I have a code in OllyDBG:
MOV DWORD PTR GS:[396FF4],EBX
But OllyDBG shows:
EBX=00000B07
GS:[00396FF4]=???
So how is calculated final address to which EBX will be written? I have free memory at address $004B0000. What I should put to code instead of $396FF4 to make EBX is written e.g. to address $004B0000.
Sorry for all the confusion. The real answer seems to be as follows:
On Windows (and other modern OS), the segmentation model is no longer used the same way as in old real-mode and protected-mode applications. Instead, the memory model is mostly "flat" (not segmented), with paging for easier management and protection. In fact, the x86-64 in 64-bit mode no longer even allows using segments any of the old ways.

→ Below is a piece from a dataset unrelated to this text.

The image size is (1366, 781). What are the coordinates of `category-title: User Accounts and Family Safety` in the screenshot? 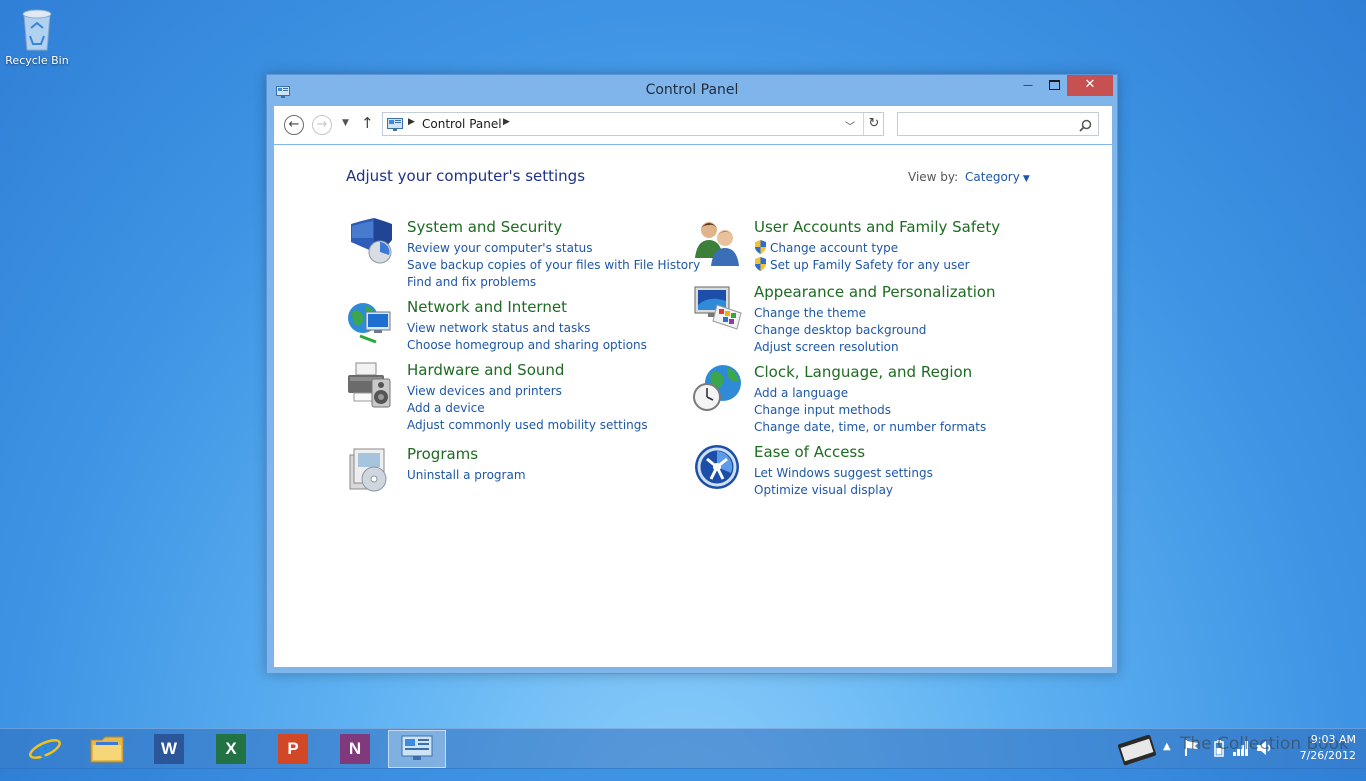 It's located at (877, 227).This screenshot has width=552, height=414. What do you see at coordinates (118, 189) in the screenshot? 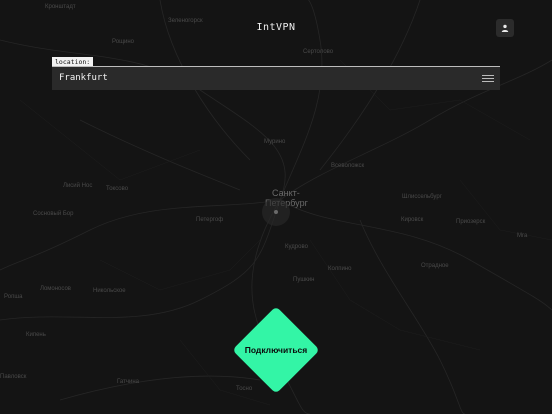
I see `svg-text: Токсово` at bounding box center [118, 189]. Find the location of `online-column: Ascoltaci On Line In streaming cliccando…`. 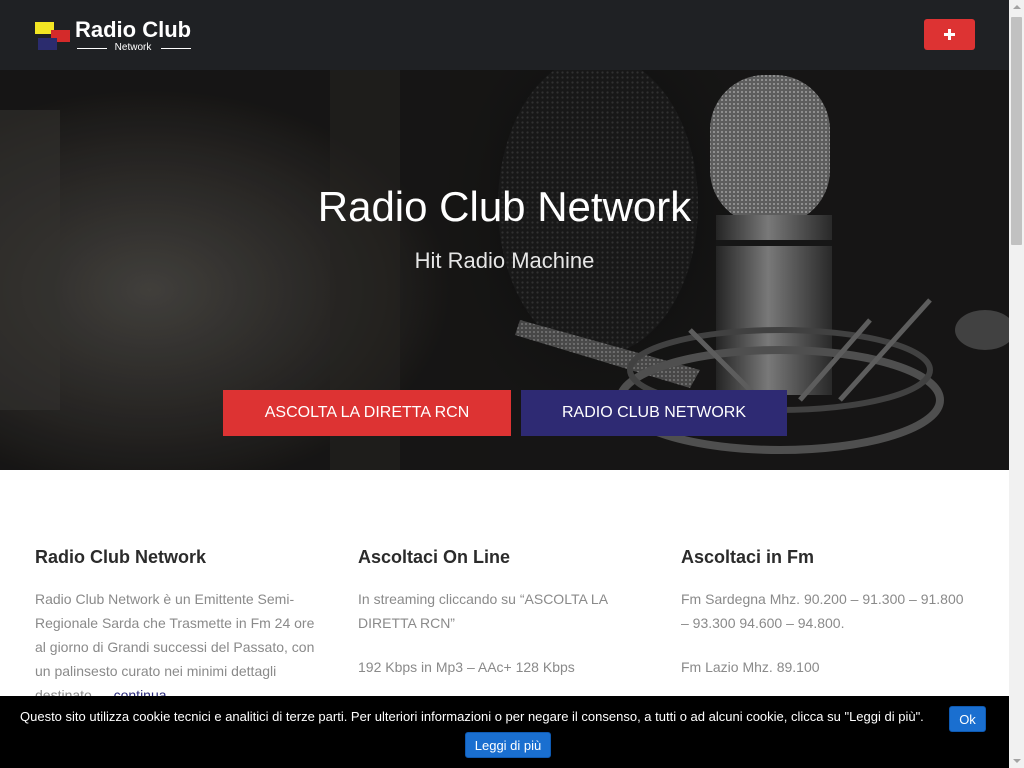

The exception being FS and GS segments, which are intended for internal use by the OS. On Windows, the GS segment refers to the thread-local storage. As far as I'm aware, you can't break out of the segment - it's (hardware-) protected memory.
So your only way is to either change the segment (to one of those no longer used, like DS - it doesn't matter anymore which you choose, they all start at zero and cover the whole virtual memory you can ever use).
MOV DWORD PTR DS:[4B0000], EBX should work fine, as well as removing the segment register entirely (MOV DWORD PTR [4B0000], EBX).